Staunton, October 18 – Vladimir Putin has announced plans to build a bridge from the mainland to Sakhalin Island, an enormous expensive undertaking; but at the same time, he and his regime are taking ever more money away from that oblast, now one of Russia’s wealthiest, leading to economic decline and population loss.
But what is still worse, commentator Lyubov Barabashova writes on the OpenRussia portal, what Putin is doing on Sakhalin, he is also doing with regard to the Kuriles and many other of the country’s most distant regions: he is taking more money from them to make up for the growing deficit in Moscow (openrussia.org/notes/714962/).
As a result of the development of oil fields by foreign companies, Sakhalin oblast today “is one of the wealthiest in Russia,” she says; but that is about to come to a screeching half if Moscow goes through with its plans to take 68 billion rubles (1.1 billion US dollars) out of the regional budget over the course of the next three years.
As the money came in, the regional authorities invested much of it in subsidies and benefit packages for the population, actions that slowed the outmigration of Russians from the island: In the 25 years after the end of Soviet controls on movement, Sakhalin’s population declined from just over 700,000 residents to 480,000.
People are still leaving but at a much slower pace because of the benefits that the regional government has been able to afford up to now.

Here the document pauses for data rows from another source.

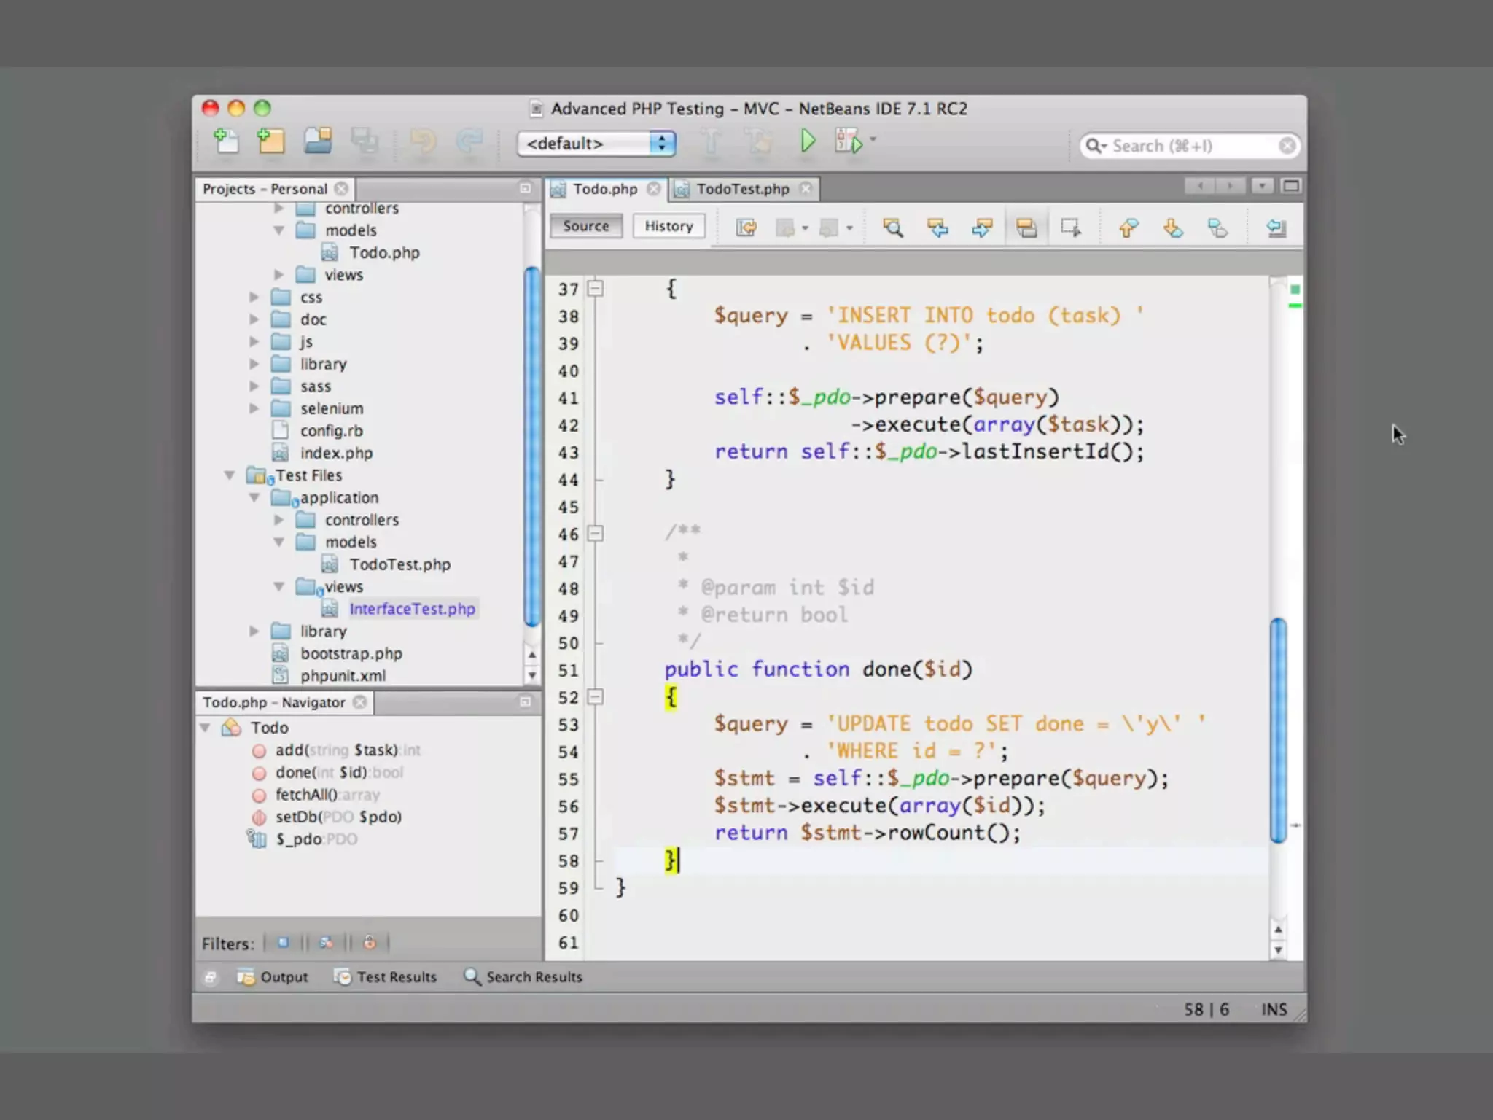
Task: Click the Open Project toolbar icon
Action: [318, 141]
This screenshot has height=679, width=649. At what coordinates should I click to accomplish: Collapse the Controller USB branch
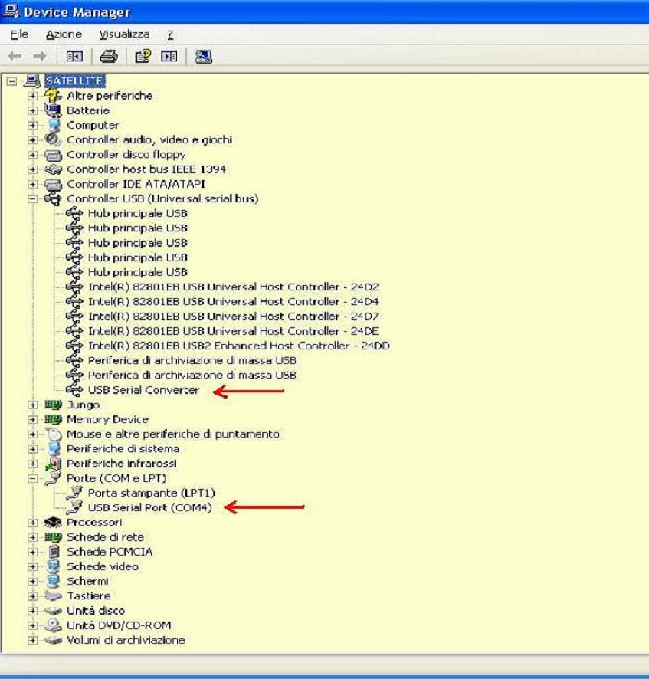click(x=32, y=198)
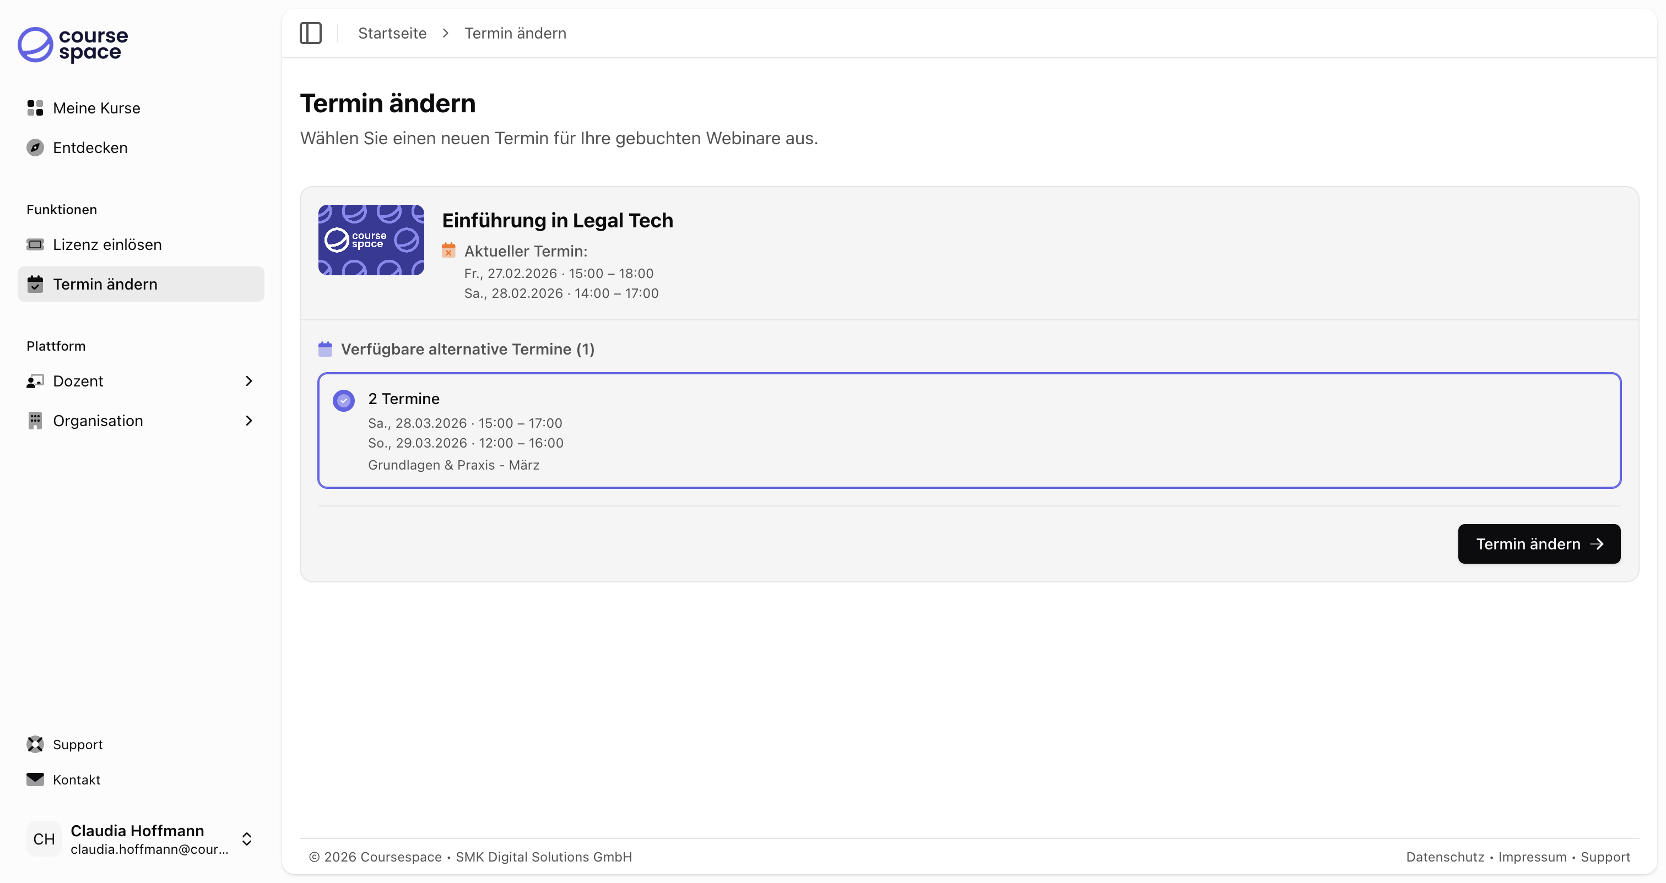The image size is (1666, 883).
Task: Click the black Termin ändern button
Action: [1539, 544]
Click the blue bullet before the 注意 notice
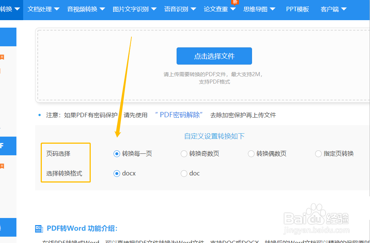370x243 pixels. [39, 115]
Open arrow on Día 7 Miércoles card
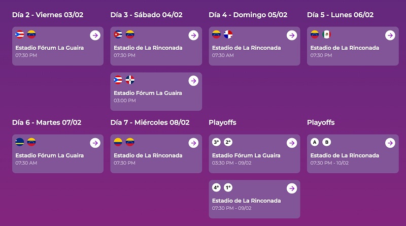This screenshot has width=406, height=226. coord(193,143)
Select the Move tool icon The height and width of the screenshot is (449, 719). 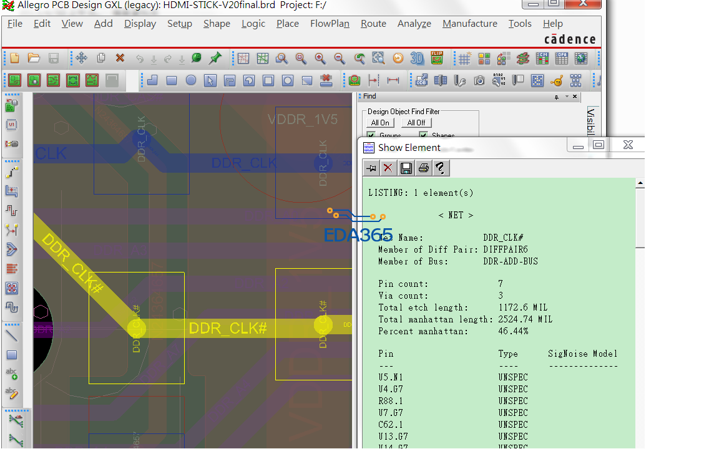(x=81, y=59)
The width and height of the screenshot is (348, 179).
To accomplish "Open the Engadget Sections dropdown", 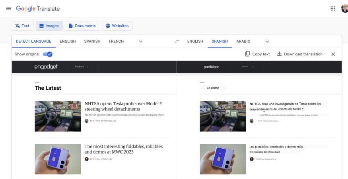I will coord(82,67).
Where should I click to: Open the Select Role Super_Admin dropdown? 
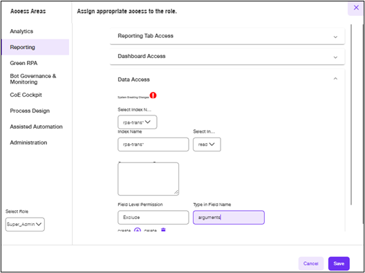click(x=25, y=225)
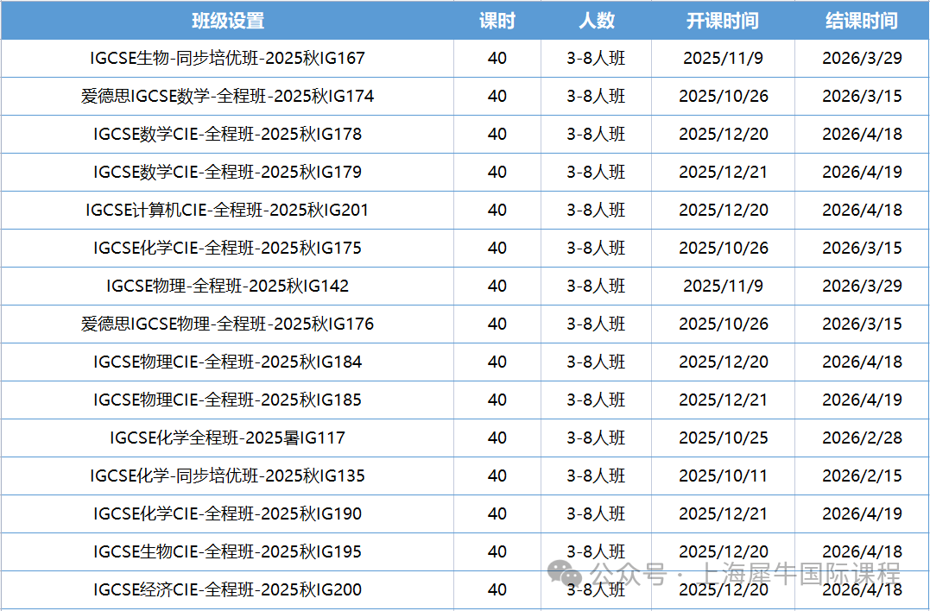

But if Moscow goes through with its plans to cut the amount the region retains or gets back from the center, many fear that outmigration will accelerate creating a security problem for the country.
The amount the central government wants to take from Sakhalin’s budget is twice what the island’s authorities spend on social supports for the population, medical care and education. All those programs will have to be cut back, people will suffer, and those who can, the most educated and the youngest, will then leave.
Cultural programs are already slated to be cut back and there soon won’t be any money for veterans and pensioners, Barabashova says. People are angry: the residents of Sakhalin have already collected 17,000 signatures on a petition in defense of the existing budget, and regional officials are appealing to Moscow via the Duma.
The regional government has not begun to prepare adjusted budgets to take into account the cuts, she says, hoping against hope that Moscow won’t do what it says it will. But the odds are against them in that regard.
Perhaps still more important, what Moscow is doing to Sakhalin is echoing elsewhere in Russia, Barabashova says. A representative of another petroleum center, the Yamalo-Nenets Autonomous District, says that if Moscow cuts funds for Sakhalin, “then there is no sense for other regions to work well and earn money.”
They will see, the Yamal deputy says, that if people work well, Moscow will simply take everything away from them; and so they will decide that it isn’t worth working well. Better to do nothing and take what crumbs the center will in fact give.